Unbottling “.msg” Files in R

There was a discussion on Twitter about the need to read in “.msg” files using R. The “MSG” file format is one of the many binary abominations created by Microsoft to lock folks and users into their platform and tools. Thankfully, they (eventually) provided documentation for the MSG file format which helped me throw together a small R packagemsgxtractr — that can read in these ‘.msg’ files and produce a list as a result.

I had previously creatred a quick version of this by wrapping a Python module, but that’s a path fraught with peril and did not work for one of the requestors (yay, not-so-cross-platform UTF woes). So, I cobbled together some bits and pieces from the C to provide a singular function read_msg() that smashes open bottled up msgs, grabs sane/useful fields and produces a list() with them all wrapped up in a bow (an example is at the end and in the GH README).

Thanks to rhub, WinBuilder and Travis the code works on macOS, Linux and Windows and even has pretty decent code coverage for a quick project. That’s a resounding testimony to the work of many members of the R community who’ve gone to great lengths to make testing virtually painless for package developers.

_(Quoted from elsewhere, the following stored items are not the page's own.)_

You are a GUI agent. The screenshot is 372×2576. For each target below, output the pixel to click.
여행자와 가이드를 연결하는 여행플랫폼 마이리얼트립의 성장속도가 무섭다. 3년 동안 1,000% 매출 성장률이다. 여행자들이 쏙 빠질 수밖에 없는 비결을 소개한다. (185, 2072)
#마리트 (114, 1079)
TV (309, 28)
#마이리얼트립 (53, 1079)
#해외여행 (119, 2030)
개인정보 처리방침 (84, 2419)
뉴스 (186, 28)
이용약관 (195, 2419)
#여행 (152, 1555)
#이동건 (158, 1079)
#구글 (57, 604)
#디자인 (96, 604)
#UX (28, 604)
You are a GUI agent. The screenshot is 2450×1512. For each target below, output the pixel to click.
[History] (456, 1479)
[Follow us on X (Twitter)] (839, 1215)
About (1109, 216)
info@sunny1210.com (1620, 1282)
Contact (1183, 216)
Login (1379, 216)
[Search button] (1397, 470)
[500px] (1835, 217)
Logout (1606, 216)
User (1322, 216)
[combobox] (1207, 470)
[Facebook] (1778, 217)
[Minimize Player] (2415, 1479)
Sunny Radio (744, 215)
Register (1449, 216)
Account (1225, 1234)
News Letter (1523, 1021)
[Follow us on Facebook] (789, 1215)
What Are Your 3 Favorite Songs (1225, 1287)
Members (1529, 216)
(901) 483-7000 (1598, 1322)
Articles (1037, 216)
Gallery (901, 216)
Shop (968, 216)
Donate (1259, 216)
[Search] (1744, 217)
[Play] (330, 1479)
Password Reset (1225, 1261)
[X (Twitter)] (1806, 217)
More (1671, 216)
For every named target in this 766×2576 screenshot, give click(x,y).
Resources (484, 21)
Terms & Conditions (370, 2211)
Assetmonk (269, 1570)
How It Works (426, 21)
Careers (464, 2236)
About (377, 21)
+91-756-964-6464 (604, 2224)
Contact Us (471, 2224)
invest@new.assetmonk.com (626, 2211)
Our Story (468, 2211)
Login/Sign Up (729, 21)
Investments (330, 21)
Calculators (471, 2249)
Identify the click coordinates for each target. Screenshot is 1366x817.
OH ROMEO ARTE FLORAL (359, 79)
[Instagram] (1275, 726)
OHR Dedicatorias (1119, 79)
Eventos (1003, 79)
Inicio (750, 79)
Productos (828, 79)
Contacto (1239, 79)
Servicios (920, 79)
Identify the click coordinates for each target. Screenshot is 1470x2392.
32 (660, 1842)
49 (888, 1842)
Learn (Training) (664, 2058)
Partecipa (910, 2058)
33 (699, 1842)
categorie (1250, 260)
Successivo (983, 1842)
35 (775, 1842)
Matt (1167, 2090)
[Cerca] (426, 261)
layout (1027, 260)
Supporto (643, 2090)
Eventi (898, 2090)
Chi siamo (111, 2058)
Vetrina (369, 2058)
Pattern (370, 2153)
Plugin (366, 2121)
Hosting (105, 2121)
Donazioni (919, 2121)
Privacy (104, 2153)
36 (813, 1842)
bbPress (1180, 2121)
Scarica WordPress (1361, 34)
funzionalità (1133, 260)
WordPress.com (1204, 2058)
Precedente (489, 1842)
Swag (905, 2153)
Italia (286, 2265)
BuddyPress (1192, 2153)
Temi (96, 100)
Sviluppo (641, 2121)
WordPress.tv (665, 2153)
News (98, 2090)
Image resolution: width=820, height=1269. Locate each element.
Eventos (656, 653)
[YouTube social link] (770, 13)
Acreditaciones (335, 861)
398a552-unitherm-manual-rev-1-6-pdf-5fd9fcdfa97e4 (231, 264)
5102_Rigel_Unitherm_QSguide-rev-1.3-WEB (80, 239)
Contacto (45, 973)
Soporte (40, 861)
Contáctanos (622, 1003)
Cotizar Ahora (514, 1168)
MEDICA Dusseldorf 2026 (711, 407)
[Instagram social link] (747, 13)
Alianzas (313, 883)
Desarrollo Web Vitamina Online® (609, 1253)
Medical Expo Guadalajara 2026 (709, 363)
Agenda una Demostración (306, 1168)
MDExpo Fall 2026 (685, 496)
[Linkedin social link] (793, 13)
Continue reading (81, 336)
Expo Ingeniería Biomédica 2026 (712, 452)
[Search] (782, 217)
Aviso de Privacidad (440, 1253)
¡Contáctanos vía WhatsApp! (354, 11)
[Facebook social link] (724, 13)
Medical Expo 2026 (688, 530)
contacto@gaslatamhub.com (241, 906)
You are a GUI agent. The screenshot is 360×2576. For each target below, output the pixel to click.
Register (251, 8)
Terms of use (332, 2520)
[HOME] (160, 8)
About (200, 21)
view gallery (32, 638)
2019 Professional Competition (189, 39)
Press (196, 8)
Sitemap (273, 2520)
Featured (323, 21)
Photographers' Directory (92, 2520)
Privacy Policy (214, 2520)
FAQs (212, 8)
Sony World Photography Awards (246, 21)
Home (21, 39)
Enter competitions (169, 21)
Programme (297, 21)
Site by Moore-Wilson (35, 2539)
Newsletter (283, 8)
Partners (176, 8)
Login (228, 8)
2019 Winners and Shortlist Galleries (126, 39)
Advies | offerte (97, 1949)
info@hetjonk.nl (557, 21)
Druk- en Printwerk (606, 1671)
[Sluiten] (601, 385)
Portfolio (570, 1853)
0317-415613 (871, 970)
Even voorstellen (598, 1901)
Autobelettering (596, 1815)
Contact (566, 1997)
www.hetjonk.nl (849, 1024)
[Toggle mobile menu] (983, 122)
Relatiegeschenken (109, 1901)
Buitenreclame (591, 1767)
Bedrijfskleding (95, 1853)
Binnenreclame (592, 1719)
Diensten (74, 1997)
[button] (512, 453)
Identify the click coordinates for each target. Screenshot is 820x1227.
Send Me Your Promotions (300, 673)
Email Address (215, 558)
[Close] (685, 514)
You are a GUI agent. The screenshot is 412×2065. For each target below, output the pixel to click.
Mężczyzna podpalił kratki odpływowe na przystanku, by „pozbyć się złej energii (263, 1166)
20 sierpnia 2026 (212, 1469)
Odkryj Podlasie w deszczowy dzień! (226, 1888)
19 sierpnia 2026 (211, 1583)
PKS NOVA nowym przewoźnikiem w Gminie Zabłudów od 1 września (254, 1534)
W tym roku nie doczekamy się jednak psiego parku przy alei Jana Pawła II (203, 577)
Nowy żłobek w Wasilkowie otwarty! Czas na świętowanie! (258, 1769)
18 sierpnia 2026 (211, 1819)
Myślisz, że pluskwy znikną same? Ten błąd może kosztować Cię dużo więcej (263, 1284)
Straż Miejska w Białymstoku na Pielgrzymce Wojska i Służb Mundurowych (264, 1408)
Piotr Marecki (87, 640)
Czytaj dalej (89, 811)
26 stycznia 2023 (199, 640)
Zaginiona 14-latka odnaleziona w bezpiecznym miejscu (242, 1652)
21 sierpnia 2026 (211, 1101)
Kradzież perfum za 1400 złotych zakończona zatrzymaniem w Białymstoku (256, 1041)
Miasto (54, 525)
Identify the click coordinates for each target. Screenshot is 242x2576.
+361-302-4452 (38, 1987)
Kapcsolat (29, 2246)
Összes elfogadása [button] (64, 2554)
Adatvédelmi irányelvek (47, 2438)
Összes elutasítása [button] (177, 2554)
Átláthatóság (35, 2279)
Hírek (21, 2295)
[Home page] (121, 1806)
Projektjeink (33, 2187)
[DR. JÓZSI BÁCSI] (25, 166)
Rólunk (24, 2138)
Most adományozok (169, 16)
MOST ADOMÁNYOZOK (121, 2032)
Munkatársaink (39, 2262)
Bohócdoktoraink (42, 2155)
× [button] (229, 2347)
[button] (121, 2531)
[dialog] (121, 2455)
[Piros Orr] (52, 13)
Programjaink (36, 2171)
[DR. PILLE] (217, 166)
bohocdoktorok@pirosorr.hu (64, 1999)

Now, I literally have a singular ‘.msg’ file to test with, so if folks can kick the tyres, file issues (with errors or feature suggestions) and provide some more ‘.msg’ files for testing, it would be most appreciated.

devtools::install_github("hrbrmstr/msgxtractr")

library(msgxtractr)

print(str(read_msg(system.file("extdata/unicode.msg", package="msgxtractr"))))

## List of 7
##  $ headers         :Classes 'tbl_df', 'tbl' and 'data.frame':    1 obs. of  18 variables:
##   ..$ Return-path               : chr "<brizhou@gmail.com>"
##   ..$ Received                  :List of 1
##   .. ..$ : chr [1:4] "from st11p00mm-smtpin007.mac.com ([17.172.84.240])\nby ms06561.mac.com (Oracle Communications Messaging Server "| __truncated__ "from mail-vc0-f182.google.com ([209.85.220.182])\nby st11p00mm-smtpin007.mac.com\n(Oracle Communications Messag"| __truncated__ "by mail-vc0-f182.google.com with SMTP id ie18so3484487vcb.13 for\n<brianzhou@me.com>; Mon, 18 Nov 2013 00:26:25 -0800 (PST)" "by 10.58.207.196 with HTTP; Mon, 18 Nov 2013 00:26:24 -0800 (PST)"
##   ..$ Original-recipient        : chr "rfc822;brianzhou@me.com"
##   ..$ Received-SPF              : chr "pass (st11p00mm-smtpin006.mac.com: domain of brizhou@gmail.com\ndesignates 209.85.220.182 as permitted sender)\"| __truncated__
##   ..$ DKIM-Signature            : chr "v=1; a=rsa-sha256; c=relaxed/relaxed;        d=gmail.com;\ns=20120113; h=mime-version:date:message-id:subject:f"| __truncated__
##   ..$ MIME-version              : chr "1.0"
##   ..$ X-Received                : chr "by 10.221.47.193 with SMTP id ut1mr14470624vcb.8.1384763184960;\nMon, 18 Nov 2013 00:26:24 -0800 (PST)"
##   ..$ Date                      : chr "Mon, 18 Nov 2013 10:26:24 +0200"
##   ..$ Message-id                : chr "<CADtJ4eNjQSkGcBtVteCiTF+YFG89+AcHxK3QZ=-Mt48xygkvdQ@mail.gmail.com>"
##   ..$ Subject                   : chr "Test for TIF files"
##   ..$ From                      : chr "Brian Zhou <brizhou@gmail.com>"
##   ..$ To                        : chr "brianzhou@me.com"
##   ..$ Cc                        : chr "Brian Zhou <brizhou@gmail.com>"
##   ..$ Content-type              : chr "multipart/mixed; boundary=001a113392ecbd7a5404eb6f4d6a"
##   ..$ Authentication-results    : chr "st11p00mm-smtpin007.mac.com; dkim=pass\nreason=\"2048-bit key\" header.d=gmail.com header.i=@gmail.com\nheader."| __truncated__
##   ..$ x-icloud-spam-score       : chr "33322\nf=gmail.com;e=gmail.com;pp=ham;spf=pass;dkim=pass;wl=absent;pwl=absent"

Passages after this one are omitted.